Pobre não prende rico! O tio não está ver mesmo a situação?
Os
seus olhares se cruzaram. E essa cicatriz na testa? Um tio é que me bateu.
Depois de eu lhe atender não queria mi pagar. Eu lhe segui até no carro. E te
deu o dinheiro? Não, mas também lhe deixei estrago! Que estrago? Quando ele
tentou fugir, eu queria abrir a porta. Ele começou a ofender a minha mãe, eu
entrei na janela e lhe segurei no pescoço e começamos a lutar. Na atrapalhação
o carro acelerou e foi bater numa pedra. Aonde é que foi isso? Na Ilha…O carro
partiu o vidro e começou a sair água quente. Que tipo de carro era? Era preto,
desse tipo dos boss. E ele? Heheheheh! Deixou o carro na estrada, só tirou a
pasta dele e a chapa de matrícula, depois se meteu na floresta da Ilha. Bem
feito! Ele pensa que nós não sofremos! Nosso serviço é chofrimento! Depois há
com cada cliente!... E ainda temos de pagar a casa de processo! Com essa doença
que anda aí, tamos mal!... E descarregou todo desgosto que carregava num
suspiro. É a vida!...
Já
perto da Assembleia Nacional, Miquilina perguntou, enquanto se preparava para
levantar-se. Gostei muito do tio, tens um sotaque tipo brasileiro. E o tio faz
mesmo o quê? Sou desempregado. Hum, mata cassumuna? Afinal era só lata! Com
essa roupa, eu já pensei m’bora …! Mas kunanga, não acredito ou és da
investigação ou da Igreja Universal?!... Kunanga de primeira!
No
Cine 1º de Maio, desceu e num salto desapareceu na multidão de passageiros que
desembarcava. Wandalika também desceu do autocarro e, ao caminhar em direcção à
Mutamba, lembrou-se do cheiro exalado pelo corpo de Miquilina. Era do perfume
barato comprado no mercado Roque Santeiro, adicionado ao cheiro de noites
partilhadas na busca de prazeres carnais. Suspirou pensativo. É a vida!
As
tentativas de rever a Miquilina foram infrutíferas. Então desacelerou o passo e
indolente prosseguiu a marcha sem pressa como se não quisesse chegar ao
destino. Estava desempregado e até já chegou a pensar no suicídio, mas o drama
de Miquilina impressionava-o. Afinal há gente que está pior do que eu! Quis ir
saber do seu curriculum, mas desistiu. Se estivessem interessados o chamariam!

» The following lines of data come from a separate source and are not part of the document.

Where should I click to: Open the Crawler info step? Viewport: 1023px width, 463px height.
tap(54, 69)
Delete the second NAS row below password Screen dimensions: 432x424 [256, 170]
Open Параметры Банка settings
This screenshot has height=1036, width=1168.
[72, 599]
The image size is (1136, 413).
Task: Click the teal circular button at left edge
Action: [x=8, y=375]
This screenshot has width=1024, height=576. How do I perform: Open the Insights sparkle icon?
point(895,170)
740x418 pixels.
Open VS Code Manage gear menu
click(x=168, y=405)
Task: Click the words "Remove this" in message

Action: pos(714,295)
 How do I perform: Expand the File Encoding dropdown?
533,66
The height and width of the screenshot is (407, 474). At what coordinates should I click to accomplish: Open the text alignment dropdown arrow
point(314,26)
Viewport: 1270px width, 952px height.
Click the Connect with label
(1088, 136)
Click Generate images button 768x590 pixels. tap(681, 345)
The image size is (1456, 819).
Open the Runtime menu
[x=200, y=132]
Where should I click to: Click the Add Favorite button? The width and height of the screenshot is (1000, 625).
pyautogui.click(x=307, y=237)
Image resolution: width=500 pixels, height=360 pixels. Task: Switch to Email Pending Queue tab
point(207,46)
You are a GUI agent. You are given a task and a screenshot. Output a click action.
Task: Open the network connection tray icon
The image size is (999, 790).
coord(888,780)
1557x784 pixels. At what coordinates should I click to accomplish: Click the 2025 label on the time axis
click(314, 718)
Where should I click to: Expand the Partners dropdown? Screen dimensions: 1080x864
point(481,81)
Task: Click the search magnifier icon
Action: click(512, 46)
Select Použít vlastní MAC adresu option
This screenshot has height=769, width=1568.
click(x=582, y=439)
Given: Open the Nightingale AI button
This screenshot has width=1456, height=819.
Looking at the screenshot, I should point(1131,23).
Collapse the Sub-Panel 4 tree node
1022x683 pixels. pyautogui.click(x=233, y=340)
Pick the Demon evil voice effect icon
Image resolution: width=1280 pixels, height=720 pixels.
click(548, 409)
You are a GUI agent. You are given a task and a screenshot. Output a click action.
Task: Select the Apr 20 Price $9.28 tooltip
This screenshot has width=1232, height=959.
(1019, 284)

Aliás, no dia do contacto a funcionária já o havia alertado. Há poucas
hipóteses, pois o Gabinete de Comunicação está em reestruturação. São sempre
assim!
Passou
atrás do Cine Teatro Nacional e ao tentar atravessar a Rua de Portugal quase
foi atropelado por um táxi. Correu, mas ainda foi a tempo de ouvir os palavrões
do condutor. Não ligou. Querem me matar aqui! Nem pensar! Malandros!
Incrivelmente
mais animado, acelerou o passo e entrou num bar para urinar. Naquela hora,
trabalhadores e vagabundos confundiam-se no cenário. Pediu um cigarro e um
fino, enquanto bebia reflectia sobre a sua vida. Pediu mais outro e os
restantes ficaram por conta de um amigo de ocasião. Ao sabor do diálogo e da
cerveja, não viu o tempo passar.
Às 15
horas, agradeceu a gentileza do amigo e encaminhou-se até a Marginal de Luanda.
No calçadão, não acreditou nos seus olhos. Como a Marginal está bonita! E ao
sabor da tarde, deixou os seus pensamentos a flutuar nas águas da Baía.